But they were able to recover thanks to an ingenious idea of personalized musical messages that allow customers to book a musician and create a customized music video for a relative or a friend. McAulay said:

“We’ve been able to do what we did because the idea came from the team, it wasn’t a mandate coming from the company’s leadership.”

So ask yourself:

  • Are people on board with what I’m trying to do here?
  • Have they been involved or consulted during the decision making process?

Having buy-in from the people who are going to execute can be the difference between success and failure.

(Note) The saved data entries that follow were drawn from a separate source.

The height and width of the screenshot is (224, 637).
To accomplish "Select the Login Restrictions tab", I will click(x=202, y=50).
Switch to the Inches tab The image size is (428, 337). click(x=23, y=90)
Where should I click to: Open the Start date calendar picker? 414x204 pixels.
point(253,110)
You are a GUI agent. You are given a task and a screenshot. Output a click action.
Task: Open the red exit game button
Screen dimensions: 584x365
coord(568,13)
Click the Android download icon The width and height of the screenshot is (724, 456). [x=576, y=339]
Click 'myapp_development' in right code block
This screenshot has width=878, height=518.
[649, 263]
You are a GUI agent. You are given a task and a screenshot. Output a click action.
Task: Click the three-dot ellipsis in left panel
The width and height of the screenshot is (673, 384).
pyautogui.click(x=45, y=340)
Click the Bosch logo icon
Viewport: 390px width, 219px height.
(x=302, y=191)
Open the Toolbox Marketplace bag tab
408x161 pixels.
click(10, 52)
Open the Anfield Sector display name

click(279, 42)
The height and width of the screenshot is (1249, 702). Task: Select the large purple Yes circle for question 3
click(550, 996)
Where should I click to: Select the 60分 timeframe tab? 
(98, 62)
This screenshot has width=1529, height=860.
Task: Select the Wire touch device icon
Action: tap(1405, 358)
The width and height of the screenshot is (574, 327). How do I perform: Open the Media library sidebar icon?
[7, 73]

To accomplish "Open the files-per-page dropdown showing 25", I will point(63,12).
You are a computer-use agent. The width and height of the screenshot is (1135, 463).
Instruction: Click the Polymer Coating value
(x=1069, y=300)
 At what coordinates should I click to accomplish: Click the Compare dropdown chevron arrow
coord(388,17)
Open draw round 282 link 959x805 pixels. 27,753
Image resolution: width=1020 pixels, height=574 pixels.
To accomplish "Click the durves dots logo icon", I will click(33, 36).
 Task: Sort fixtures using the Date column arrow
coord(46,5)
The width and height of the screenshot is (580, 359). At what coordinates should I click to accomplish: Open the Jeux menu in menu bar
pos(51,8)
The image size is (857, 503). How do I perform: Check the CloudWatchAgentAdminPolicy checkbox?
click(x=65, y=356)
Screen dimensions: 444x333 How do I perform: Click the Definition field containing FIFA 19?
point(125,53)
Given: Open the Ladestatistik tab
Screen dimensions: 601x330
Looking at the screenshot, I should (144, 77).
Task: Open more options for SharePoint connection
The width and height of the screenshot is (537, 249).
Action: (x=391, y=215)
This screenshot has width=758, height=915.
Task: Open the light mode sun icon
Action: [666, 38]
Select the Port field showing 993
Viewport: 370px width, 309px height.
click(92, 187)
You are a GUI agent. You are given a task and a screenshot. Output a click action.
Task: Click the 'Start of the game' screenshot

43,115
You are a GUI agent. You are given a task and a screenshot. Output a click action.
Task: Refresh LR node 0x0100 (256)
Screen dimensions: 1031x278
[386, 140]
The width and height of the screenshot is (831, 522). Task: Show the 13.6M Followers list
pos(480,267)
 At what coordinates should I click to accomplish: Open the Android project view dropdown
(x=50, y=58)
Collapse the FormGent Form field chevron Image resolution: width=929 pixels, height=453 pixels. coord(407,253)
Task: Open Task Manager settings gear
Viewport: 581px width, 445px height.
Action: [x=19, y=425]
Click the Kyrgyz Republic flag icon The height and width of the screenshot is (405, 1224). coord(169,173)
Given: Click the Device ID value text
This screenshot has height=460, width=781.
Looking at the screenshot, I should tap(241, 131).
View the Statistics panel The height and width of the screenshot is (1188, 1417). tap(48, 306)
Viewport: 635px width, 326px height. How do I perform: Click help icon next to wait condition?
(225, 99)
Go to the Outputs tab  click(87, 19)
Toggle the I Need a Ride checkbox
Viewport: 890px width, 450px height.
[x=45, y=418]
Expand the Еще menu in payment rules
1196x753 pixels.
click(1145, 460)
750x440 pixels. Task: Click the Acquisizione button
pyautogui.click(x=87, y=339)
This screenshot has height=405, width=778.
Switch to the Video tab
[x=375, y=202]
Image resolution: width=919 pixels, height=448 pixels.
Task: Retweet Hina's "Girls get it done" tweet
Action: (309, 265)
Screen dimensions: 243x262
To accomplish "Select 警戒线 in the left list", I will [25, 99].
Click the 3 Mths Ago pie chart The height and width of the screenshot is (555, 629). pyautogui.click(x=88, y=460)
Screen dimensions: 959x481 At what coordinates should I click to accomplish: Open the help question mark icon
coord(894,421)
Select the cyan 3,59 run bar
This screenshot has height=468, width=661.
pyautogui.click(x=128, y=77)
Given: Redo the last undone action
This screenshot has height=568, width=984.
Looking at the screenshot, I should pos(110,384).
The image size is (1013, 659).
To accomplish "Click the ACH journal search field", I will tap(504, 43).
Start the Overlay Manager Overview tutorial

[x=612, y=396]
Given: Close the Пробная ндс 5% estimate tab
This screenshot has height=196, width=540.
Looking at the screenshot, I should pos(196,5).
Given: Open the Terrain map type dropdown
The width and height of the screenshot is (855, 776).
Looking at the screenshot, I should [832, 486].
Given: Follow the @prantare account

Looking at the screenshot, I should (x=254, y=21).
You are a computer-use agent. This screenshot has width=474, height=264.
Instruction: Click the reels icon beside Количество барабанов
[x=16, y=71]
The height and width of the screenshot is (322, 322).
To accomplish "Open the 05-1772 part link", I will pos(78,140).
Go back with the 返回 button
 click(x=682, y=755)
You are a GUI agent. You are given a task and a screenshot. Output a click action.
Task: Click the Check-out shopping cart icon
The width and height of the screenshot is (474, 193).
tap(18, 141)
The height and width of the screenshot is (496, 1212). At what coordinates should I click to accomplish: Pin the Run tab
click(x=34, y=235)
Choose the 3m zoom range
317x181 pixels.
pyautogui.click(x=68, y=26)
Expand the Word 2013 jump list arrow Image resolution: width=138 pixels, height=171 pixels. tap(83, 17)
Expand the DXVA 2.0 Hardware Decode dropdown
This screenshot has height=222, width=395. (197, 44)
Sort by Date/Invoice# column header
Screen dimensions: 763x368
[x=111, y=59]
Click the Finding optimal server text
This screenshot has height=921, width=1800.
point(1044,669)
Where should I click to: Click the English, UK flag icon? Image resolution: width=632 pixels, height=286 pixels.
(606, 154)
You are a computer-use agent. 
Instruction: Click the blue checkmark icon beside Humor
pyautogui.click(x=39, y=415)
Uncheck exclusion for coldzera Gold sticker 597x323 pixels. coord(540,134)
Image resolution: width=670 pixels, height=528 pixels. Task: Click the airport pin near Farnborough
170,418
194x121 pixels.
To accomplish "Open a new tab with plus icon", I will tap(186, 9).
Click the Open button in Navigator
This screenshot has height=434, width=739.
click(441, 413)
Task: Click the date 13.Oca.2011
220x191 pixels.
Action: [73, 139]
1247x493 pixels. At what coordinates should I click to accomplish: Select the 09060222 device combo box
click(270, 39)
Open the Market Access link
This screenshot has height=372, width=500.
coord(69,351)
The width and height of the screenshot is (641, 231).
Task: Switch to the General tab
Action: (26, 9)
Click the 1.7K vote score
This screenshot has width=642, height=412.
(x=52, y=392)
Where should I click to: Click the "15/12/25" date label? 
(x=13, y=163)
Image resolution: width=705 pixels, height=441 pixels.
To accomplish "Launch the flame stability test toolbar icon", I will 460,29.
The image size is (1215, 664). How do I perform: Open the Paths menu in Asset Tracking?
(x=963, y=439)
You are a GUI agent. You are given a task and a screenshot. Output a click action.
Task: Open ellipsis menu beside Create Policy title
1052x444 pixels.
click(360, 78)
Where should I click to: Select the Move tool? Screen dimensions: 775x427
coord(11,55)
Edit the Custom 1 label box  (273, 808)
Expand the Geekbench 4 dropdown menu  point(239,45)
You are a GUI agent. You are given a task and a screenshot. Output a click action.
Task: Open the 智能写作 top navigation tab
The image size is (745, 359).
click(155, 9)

Disrupting the pattern and rewriting the algorithm

You will feel challenged, but don’t push. Remember, to break the pattern, you need to do something different from what you’d do habitually. In this case:

Engage people in idea generation and decision making.

It’s natural that when people are given limited opportunities to exercise their imagination, they will have very few ideas. You can help change that.

Disrupt the pattern by sharing a challenge that you are facing with your team and asking them for their ideas. You might be surprised by the quality of the solutions you get.

There is a lot to gain by doing this.

First, you increase the likelihood of making better decisions when you involve your team in the process. Research shows that diversity leads to better decision-making. By crowdsourcing ideas from your team, you enhance creativity and gain a fresh perspective on the problem.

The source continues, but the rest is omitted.